Dft (Archivio Filippo Mazzei, Pisa, Italy); part of a conjoined series of Mazzei’s drafts of letters to TJ, where it precedes Mazzei’s letter of 28 Sep. 1801 (see Margherita Marchione and Barbara B. Oberg, eds., Philip Mazzei: The Comprehensive Microform Edition of his Papers, 9 reels [Millwood, N.Y., 1982], 6:903); fragment; undated, but date assigned on the basis of information in Mazzei to TJ, 15 Nov. 1801 and 10 Apr. 1802. The RC of the letter above apparently enclosed a copy of Mazzei to TJ, 2 July, recorded in SJL as received from Pisa on 15 Oct., but not found, and a printed Italian translation of TJ’s first Inaugural Address (Discorso del Signor Tommaso Jefferson, with corrections in Mazzei’s hand and notation on title page in TJ’s hand “translated by Philip Mazzei,” Marchione and Oberg, eds., Philip Mazzei, 5:151–7; Sowerby description begins E. Millicent Sowerby, comp., Catalogue of the Library of Thomas Jefferson, Washington, D.C., 1952–59, 5 vols. description ends , No. 3261). No letter from Mazzei between 2 July and 28 Sep. is recorded in SJL.

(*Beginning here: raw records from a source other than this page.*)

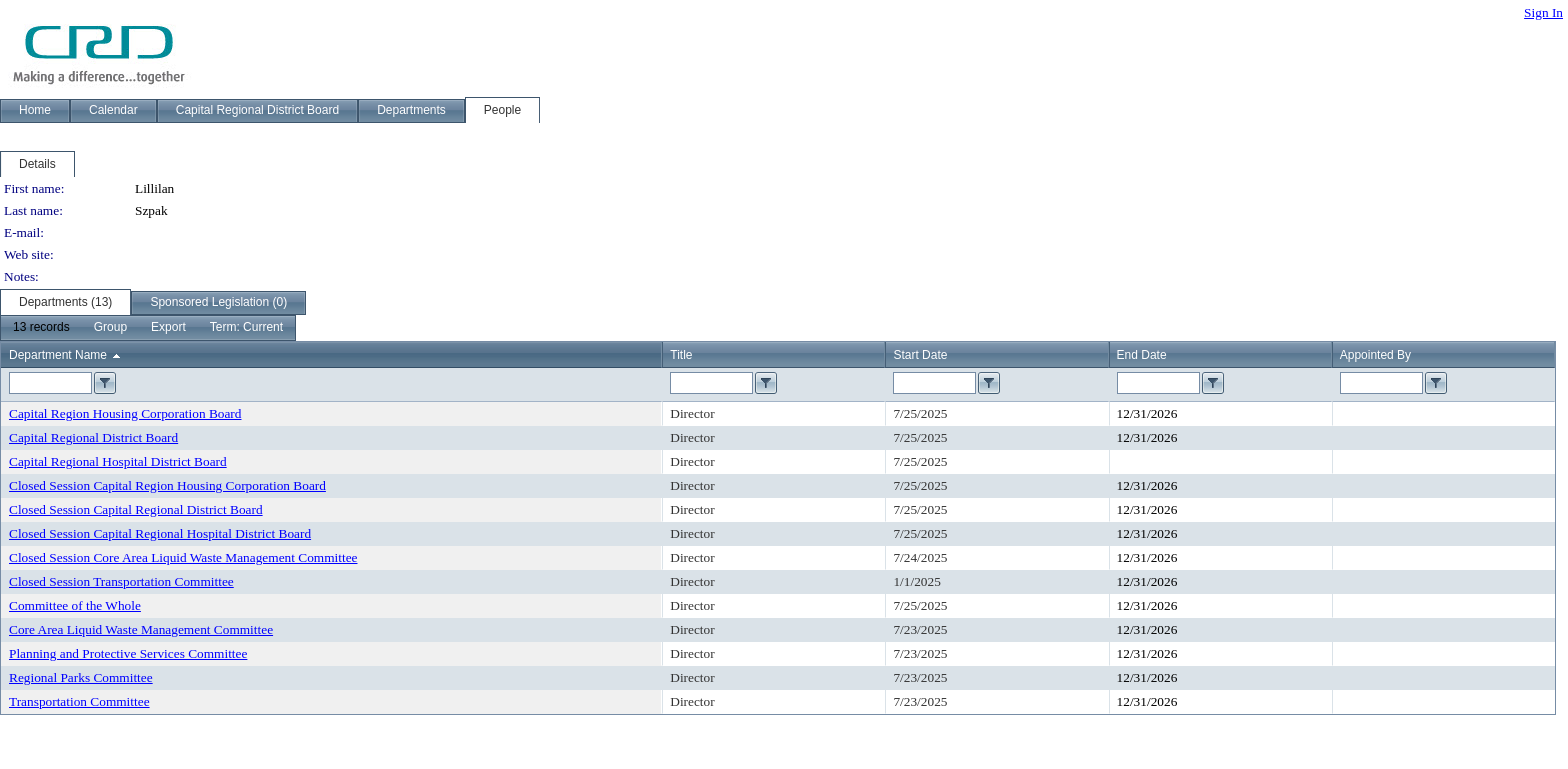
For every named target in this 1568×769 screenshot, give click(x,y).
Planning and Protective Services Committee (128, 653)
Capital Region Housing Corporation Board (125, 413)
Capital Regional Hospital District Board (118, 461)
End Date (1142, 355)
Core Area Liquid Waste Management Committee (141, 629)
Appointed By (1375, 355)
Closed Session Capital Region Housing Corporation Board (167, 485)
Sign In (1543, 12)
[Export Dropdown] (168, 328)
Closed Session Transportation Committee (121, 581)
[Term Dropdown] (246, 328)
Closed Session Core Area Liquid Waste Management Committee (183, 557)
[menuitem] (41, 328)
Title (681, 355)
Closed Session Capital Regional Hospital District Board (160, 533)
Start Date (920, 355)
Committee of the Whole (75, 605)
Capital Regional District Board (93, 437)
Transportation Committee (79, 701)
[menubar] (148, 328)
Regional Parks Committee (81, 677)
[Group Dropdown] (110, 328)
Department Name (58, 355)
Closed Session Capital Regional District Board (136, 509)
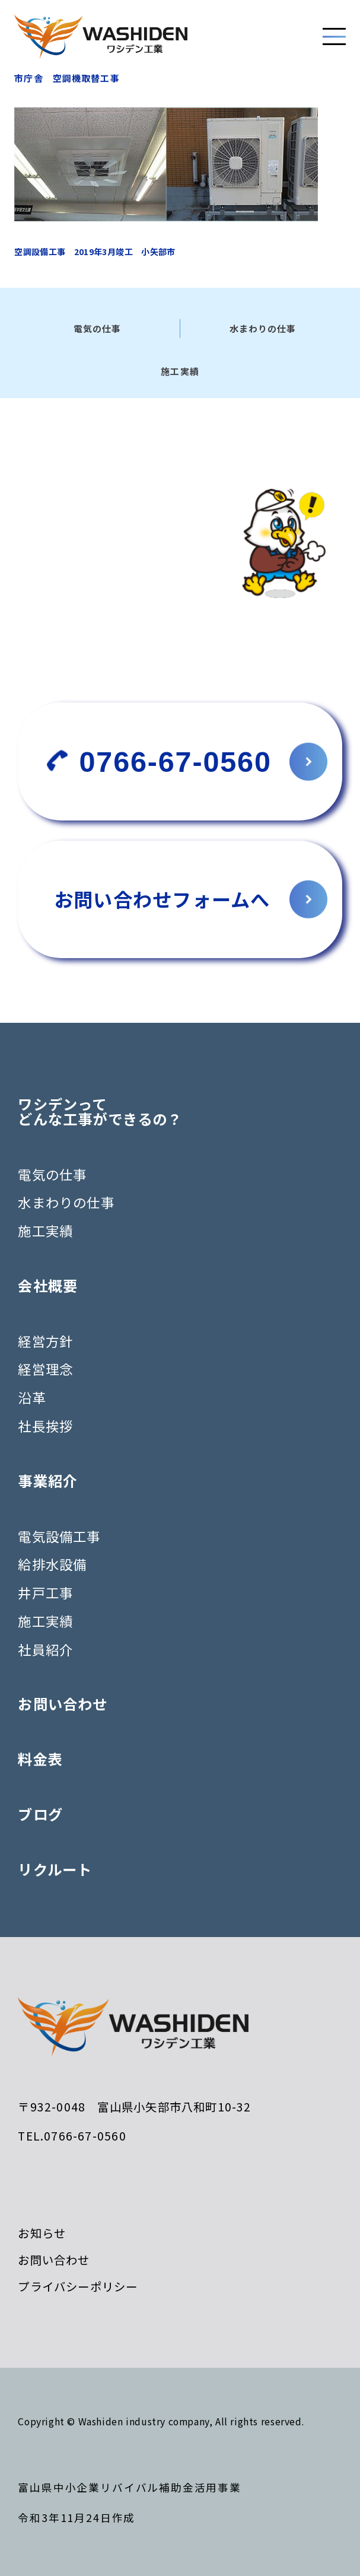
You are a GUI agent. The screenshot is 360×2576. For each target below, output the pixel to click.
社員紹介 (45, 1649)
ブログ (40, 1814)
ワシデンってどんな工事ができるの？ (100, 1111)
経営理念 (45, 1368)
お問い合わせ (62, 1704)
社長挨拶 (45, 1425)
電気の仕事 (52, 1174)
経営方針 (45, 1340)
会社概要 (48, 1286)
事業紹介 (48, 1481)
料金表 (40, 1759)
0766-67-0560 (175, 762)
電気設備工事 (59, 1536)
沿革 (31, 1397)
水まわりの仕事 (66, 1202)
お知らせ (42, 2232)
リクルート (55, 1869)
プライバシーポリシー (78, 2286)
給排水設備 (52, 1563)
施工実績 (45, 1230)
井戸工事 (45, 1592)
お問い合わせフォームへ (162, 898)
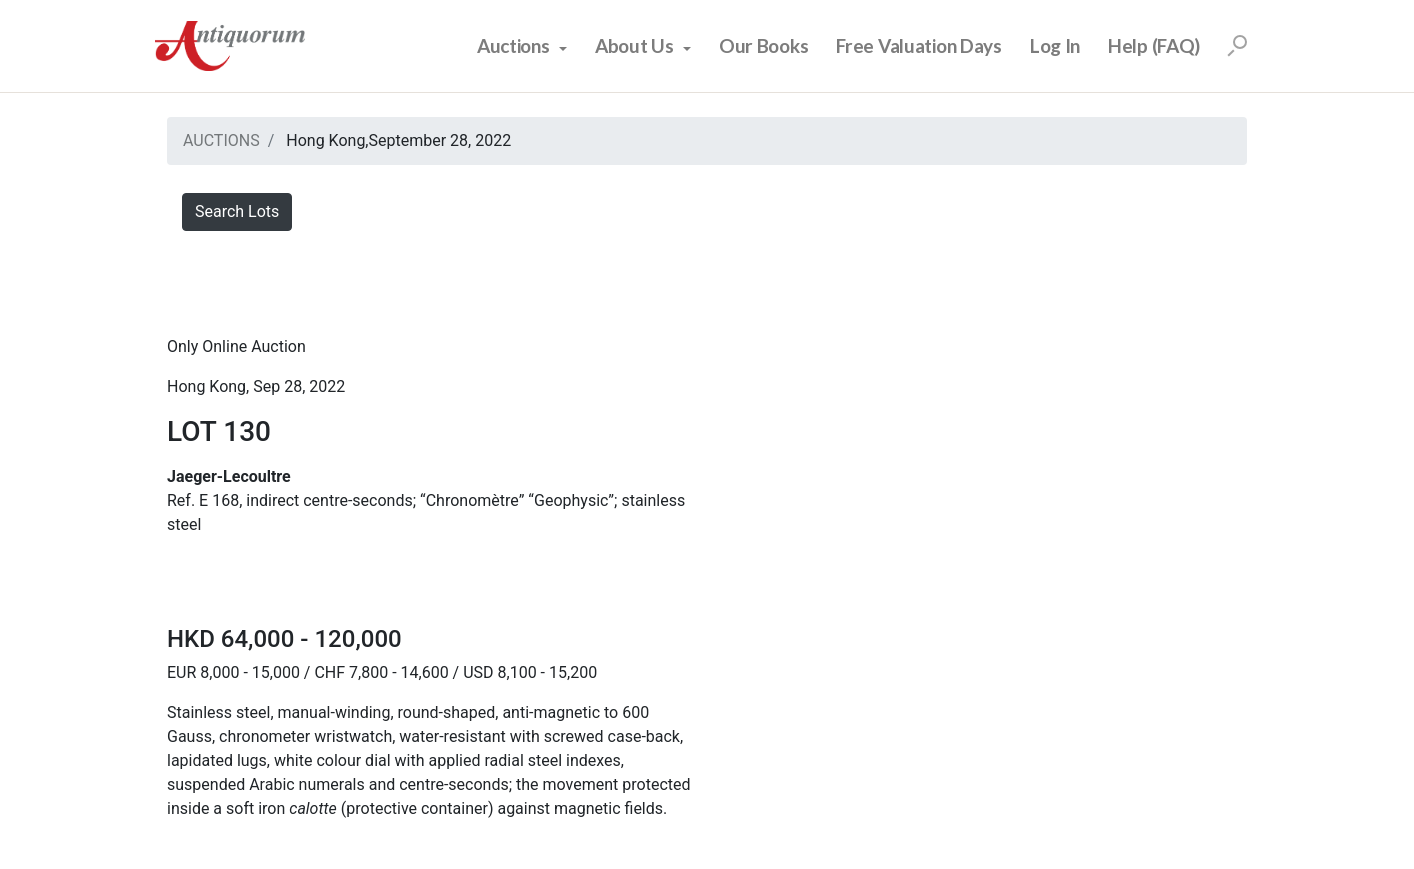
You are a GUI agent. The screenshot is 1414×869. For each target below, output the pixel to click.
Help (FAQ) (1154, 45)
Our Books (763, 45)
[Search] (1237, 46)
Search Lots (237, 211)
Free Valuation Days (919, 45)
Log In (1055, 45)
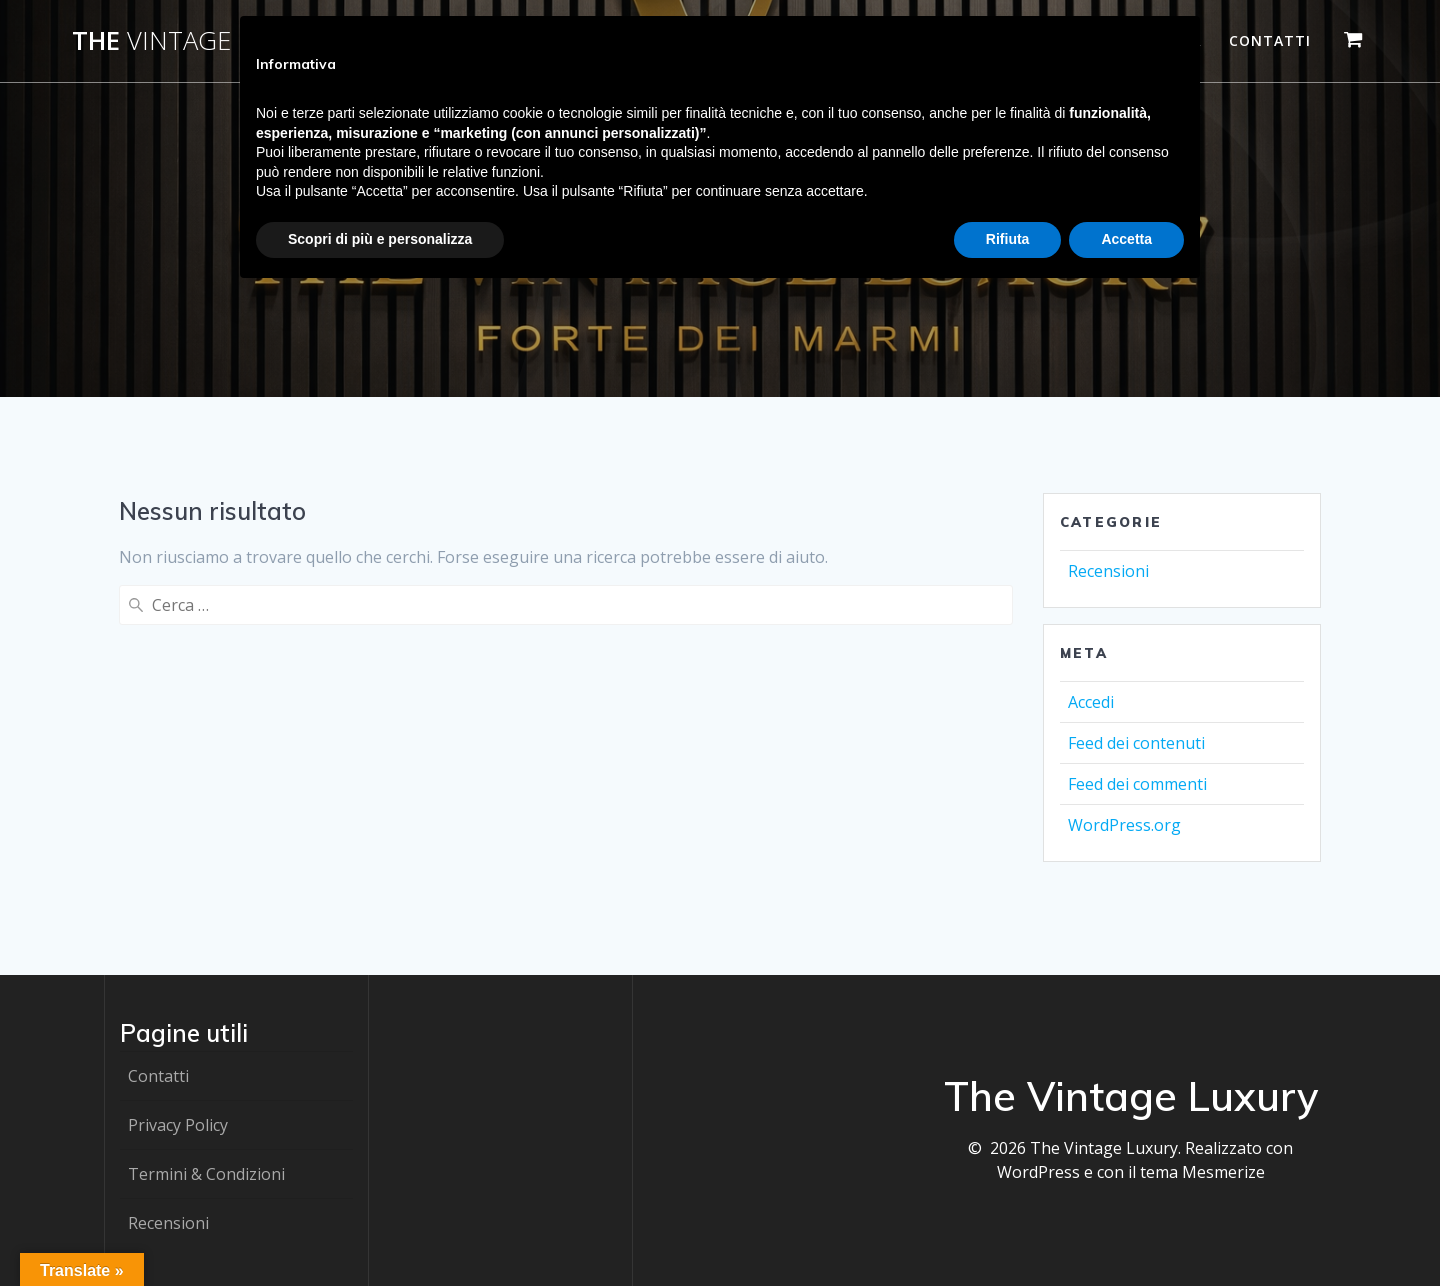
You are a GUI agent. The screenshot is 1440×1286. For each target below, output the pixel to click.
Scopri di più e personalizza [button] (380, 239)
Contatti (1270, 40)
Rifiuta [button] (1008, 239)
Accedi (1091, 702)
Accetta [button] (1126, 239)
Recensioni (1108, 571)
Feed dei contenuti (1136, 743)
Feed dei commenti (1137, 784)
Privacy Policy (178, 1125)
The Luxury (204, 41)
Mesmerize (1223, 1172)
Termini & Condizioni (206, 1174)
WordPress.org (1124, 825)
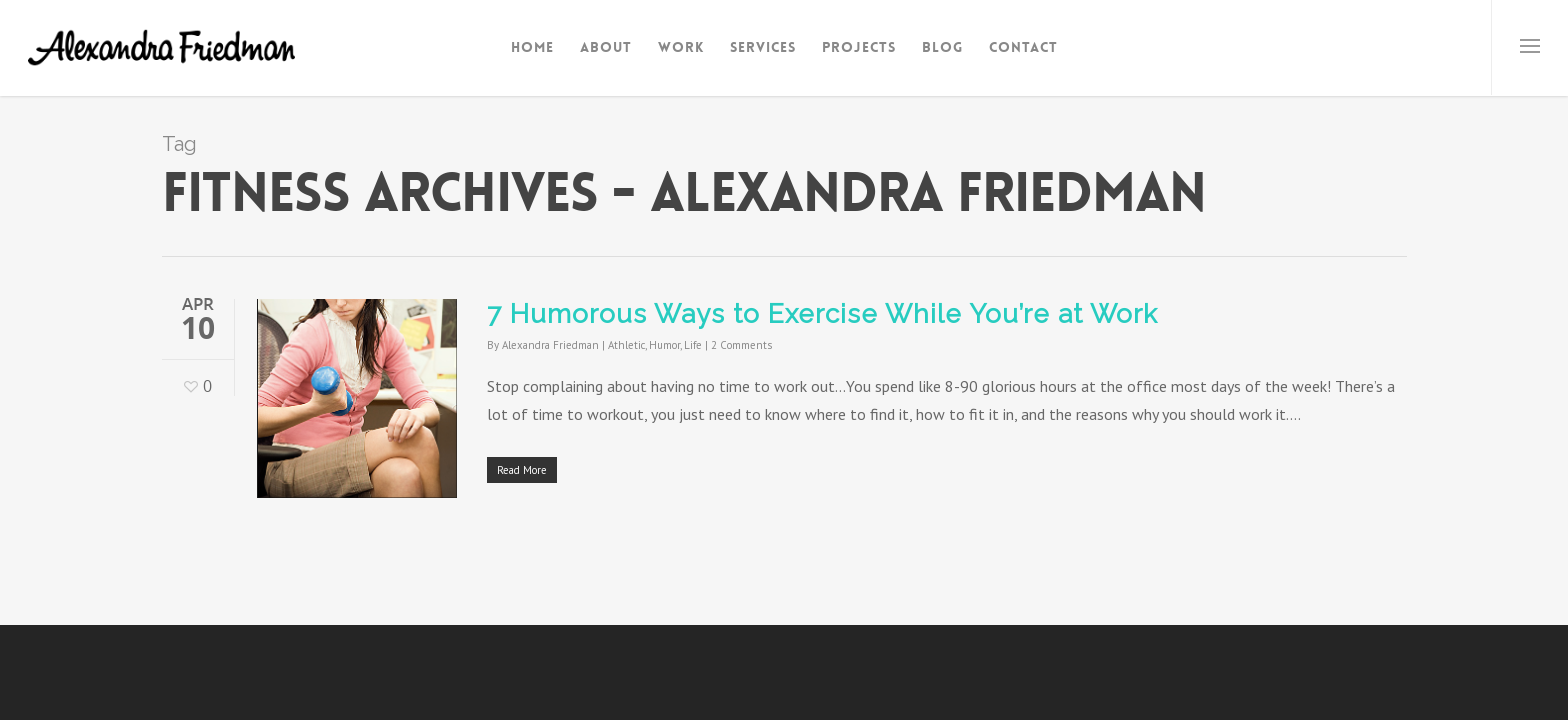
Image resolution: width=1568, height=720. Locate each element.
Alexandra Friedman (550, 345)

Rè D’etruria: Louis I, king of Etruria. According to the London Times of 14 Aug., the king and queen of Etruria arrived in Parma on 17 July. An official proclamation thereafter announced Louis’s possession of the sovereignty of Tuscany and designated his ministro, Caesar Ventura, Marquis de Gallinetta, “Minister Plenipotentiary of his Etruscan Majesty,” to be his representative and take the customary oath of fidelity and obedience (London Times, 14 and 17 Aug.; Madison, Papers, Sec. of State Ser. description begins J. C. A. Stagg, ed., The Papers of James Madison, Secretary of State Series, Charlottesville, 1986–, 8 vols. description ends , 2:32).
Trattato Di Luneville: for the Treaty of Lunéville, see Vol. 32:372–3n.
Passato Principe: former ruler Ferdinand III.